However, criminal sexual conduct charges against Machlitt, were later dropped because the alleged crimes were too old to prosecute.

Another former teacher Shattuck-St. Mary's teacher, Lynn Seibel, faces 14 felony counts of criminal sexual conduct in a separate case stemming from charges made by six former Shattuck-St. Mary's students.

"It was a powerful moment," Jurers said of the Senate vote. "There were so many positive emotions that I couldn't even cry."

The House passed a similar bill last week. A spokeswoman for Gov. Mark Dayton said she expects he will sign the bill into law.

If that happens, Juers and other Minnesotans who say they suffered sexual abuse as children would be able to sue their alleged abusers and any institutions that were negligent. Right now, those lawsuits are not allowed after the victim turns 24 years old.

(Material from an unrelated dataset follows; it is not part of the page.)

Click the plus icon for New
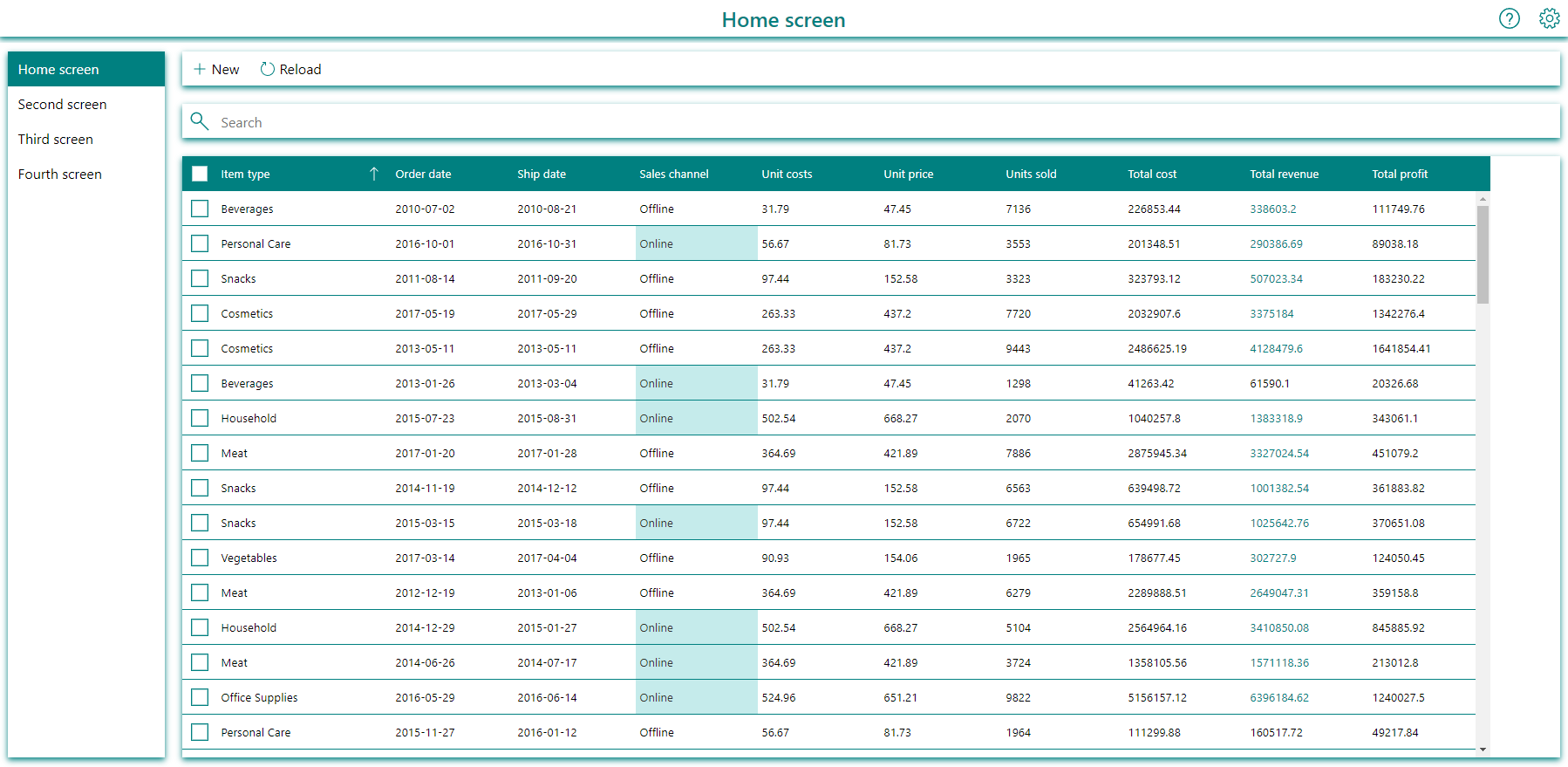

State Sen. Ron Latz, DFL-St. Louis Park, authored the bill. He says the current law is unfair.

"We need the courthouse to be open to them when they are able to come forward. Those legally responsible -- perpetrators and those that protect them -- can escape justice just because of the passage of time."

The bill gets rid of the civil statutes of limitation for child sexual abuse cases going forward. Older cases would be treated differently. The bill gives those victims three years to file lawsuits.

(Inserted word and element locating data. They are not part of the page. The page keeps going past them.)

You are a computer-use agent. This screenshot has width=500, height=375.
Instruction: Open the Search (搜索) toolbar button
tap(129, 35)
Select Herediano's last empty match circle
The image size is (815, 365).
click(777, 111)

The Minnesota Religious Council, which lobbies on behalf of Catholic, Methodist, Lutheran and Episcopal churches, opposed the change. It's fought off similar efforts since 2003. Members of the group testified earlier this session that allowing victims more time to sue would open up churches to costly lawsuits that would take money away from helping the poor. The council did not respond to an interview request.

Yesterday several lawmakers raised questions about how the law would affect churches and other organizations.

Sen. Julianne Ortman, R-Chanhassen, said the Legislature should be careful.

"Everyone in this room should be having great concern about authorizing liability for churches, for our schools, for businesses, that since the time of these events, probably have very questionable evidence available to defend themselves," she said.

In other states that passed similar laws, victims have filed suits that allege negligence by churches and others. St. Paul attorney Jeff Anderson says he expects the same will happen in Minnesota.

Anderson has represented hundreds of people who say they were sexually abused as children. Now he says those clients will get their day in court.

"They can bring civil damage claims against the individual that offended them and expose that individual to the community. They can also hold the institutions and the employers that chose to protect the offenders instead of the kids accountable for their negligence in their role, for their role, which means that the communities can be a safer place," he said.

If the bill is signed into law, Anderson says he will sue institutions he believes covered up or didn't do enough to prevent child sexual abuse. His list includes the Archdiocese of Saint Paul and Minneapolis, the Diocese of Winona, the Boy Scouts, and Shattuck-St. Mary's boarding school in Faribault.

Juers doesn't know whether he'll file a lawsuit.

"Right now, at this moment, I just feel empowered, and that may in itself just be enough," he said.

Lawmakers say they will work out minor differences before sending the bill to the governor's desk.